安積遊歩さん 私たちがなぜ、さまざまな関係のなかで差別したりされたりしていることに気付かなかったり我慢したりするのかというと、「感情」に対する評価がとても低いからなんです。「感情的だ」とか「感情に流されるな」というように、感情を表現することは「いけないこと」だとされていますよね。
たしかに、感情に従う必要はありません。だけど感情の声を大事にし、感情を発散して解放することで思考がスムーズになるんです。この理論は再評価カウンセリングといって、アメリカで出会ってとても共感したから日本各地で広めてきたんだけど、非常にユニークでロジカルな理論だと思います。
具体的に言うと、二人一組になり、30分なら30分ずつ、交互にお互いの感情を徹底的に聞きあいます。ふつう、怒りや悲しみに震える声って止めたくなりますよね。だけどそれを止めずに、徹底的に聞くわけです。怒りや悲しみといった感情を止めるのはおしっこを途中で止めるようなもので、何の解決にもならないどころか余計に具合が悪くなっちゃう。泣くのも怒るのも排泄と同じ生理的な反応なんだから、泣いてる人には「いつまで泣いてるの。いいかげんにしなさい」と怒ったり慰めたり励ましたりするよりも、「泣きたいだけ泣いていいよ」と言うほうがずっといいんですよ。
私がこんなに疲れて怒りを増幅させながらも生きていけるのは、この再評価カウンセリングで「徹底的に聞いてもらう」という時間をもっているから。こういう時間をもってないと、なかなか生き延びられません。

人間であることを否定される男性たち

障害者運動をやるなかで、今も迷いや悩みは尽きません。

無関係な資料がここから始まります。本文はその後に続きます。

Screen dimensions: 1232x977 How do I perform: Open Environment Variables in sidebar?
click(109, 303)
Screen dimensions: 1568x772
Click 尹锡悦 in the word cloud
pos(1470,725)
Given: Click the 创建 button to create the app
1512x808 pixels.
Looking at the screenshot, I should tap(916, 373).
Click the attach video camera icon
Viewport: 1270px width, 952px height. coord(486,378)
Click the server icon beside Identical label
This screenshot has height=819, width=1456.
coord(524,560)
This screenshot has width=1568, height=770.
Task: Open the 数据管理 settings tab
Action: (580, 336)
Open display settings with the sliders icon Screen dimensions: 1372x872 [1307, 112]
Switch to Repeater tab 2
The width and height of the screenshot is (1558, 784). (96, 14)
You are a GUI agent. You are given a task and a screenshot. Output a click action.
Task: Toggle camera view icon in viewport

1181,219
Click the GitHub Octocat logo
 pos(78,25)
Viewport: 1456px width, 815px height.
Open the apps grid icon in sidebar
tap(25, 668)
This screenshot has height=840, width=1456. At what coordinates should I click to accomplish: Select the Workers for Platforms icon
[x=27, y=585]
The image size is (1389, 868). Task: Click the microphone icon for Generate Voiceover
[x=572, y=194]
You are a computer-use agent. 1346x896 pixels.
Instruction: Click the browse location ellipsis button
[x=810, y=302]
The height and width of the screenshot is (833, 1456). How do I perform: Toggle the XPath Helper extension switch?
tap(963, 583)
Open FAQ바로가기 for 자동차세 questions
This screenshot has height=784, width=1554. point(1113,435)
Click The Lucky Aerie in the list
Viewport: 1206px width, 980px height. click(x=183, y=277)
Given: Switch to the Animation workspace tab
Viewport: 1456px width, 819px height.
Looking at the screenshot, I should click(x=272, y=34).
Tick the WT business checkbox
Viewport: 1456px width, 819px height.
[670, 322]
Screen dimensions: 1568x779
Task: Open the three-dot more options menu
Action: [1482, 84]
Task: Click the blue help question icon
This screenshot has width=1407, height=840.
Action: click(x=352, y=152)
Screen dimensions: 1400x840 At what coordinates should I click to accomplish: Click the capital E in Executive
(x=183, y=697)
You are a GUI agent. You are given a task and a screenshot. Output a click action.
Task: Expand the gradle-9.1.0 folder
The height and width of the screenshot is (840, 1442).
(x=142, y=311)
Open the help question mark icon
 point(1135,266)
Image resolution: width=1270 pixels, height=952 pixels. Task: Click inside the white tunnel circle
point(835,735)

抑圧の構造のどこから切り崩していけばいいのか、と。親の解放か、男性の解放か、いや障害をもつ自分の解放が先だろうとか。
男性たちが徹底的に、自分の心の声が聞こえなくなるぐらい抑圧され、人間であることを奪うくらい厳しいところで生きているから、自分たちも差別されているなんてとてもじゃないけど感じとれない。テレビで「戦争になれば、妻と子を守るために戦う」と言ってる男性をみて、ここまで物事をきちんと考えることを奪われ、恐怖を見ないようにさせられ、人間であることを否定されてるんだなとつくづく思いました。彼に守ってほしいなんて妻も子どもも思ってないかもしれないとか、そもそも守れるはずがないとか、そういう「当たり前の感覚」がすっぽりと抜けているから、男性の解放もまだまだ遠い道のりですね。

やっぱり「解放」は女性から始まる?!

安積遊歩さん 男性と女性、どっちが先に変われるかというと、やっぱり女性のほうなんですよね。暴力が痛いと気付けるのも、自分の子がまるで家事ができないということに謙虚になれるのも、父親より母親だもの。でもね、たとえば今も腹が立つのは、彼の実家へ一緒に行くと、母親が息子に「あなた、いつもやってるんだから今日は休んでなさい」なんて言う。自分もずっと家族のために働いてきたんだから、「あなたを育てた20年分、これから返してもらうわよ」ぐらいのことは言ってもいいのに。
「私は好きで家族や恋人に尽くしてるんだから、差別されてるのとは違う」という女性、いますよね。だけどその言葉に反論したり説教したりしても意味がない。
「尽くすも尽くさないも、明日あなたが倒れたらどうするの? 料理も洗濯もできない彼や家族と一緒に干上がるしかないよ」というのは確かに正論だけど、それでは相手がさらに反発するか、逆に怖がって離れるか。「あんな女性にはなりたくないわ」と思うだけかもしれない。
それよりも、「どうしてそんなに尽くしたいの?」と訊いてみたらいいんじゃないかな。もしかしたら彼女のお母さんがそういう人だったのかもしれない。そうしたら「じゃあ、お母さんは今、幸せなんだ?」とさらに訊いてみる。皮肉じゃなくてね。あるいは、仕事で忙しいお母さんだったからすごく寂しかった、だから自分は夫や子どもに尽くしたいという話が出てくるかもしれない。
非合理的な行動には必ず原因があるんです。それを聞いてあげて、本人が自分の感情をとことん出さないと、次のことは考えられない。そこから「解放」は始まるんだと思う。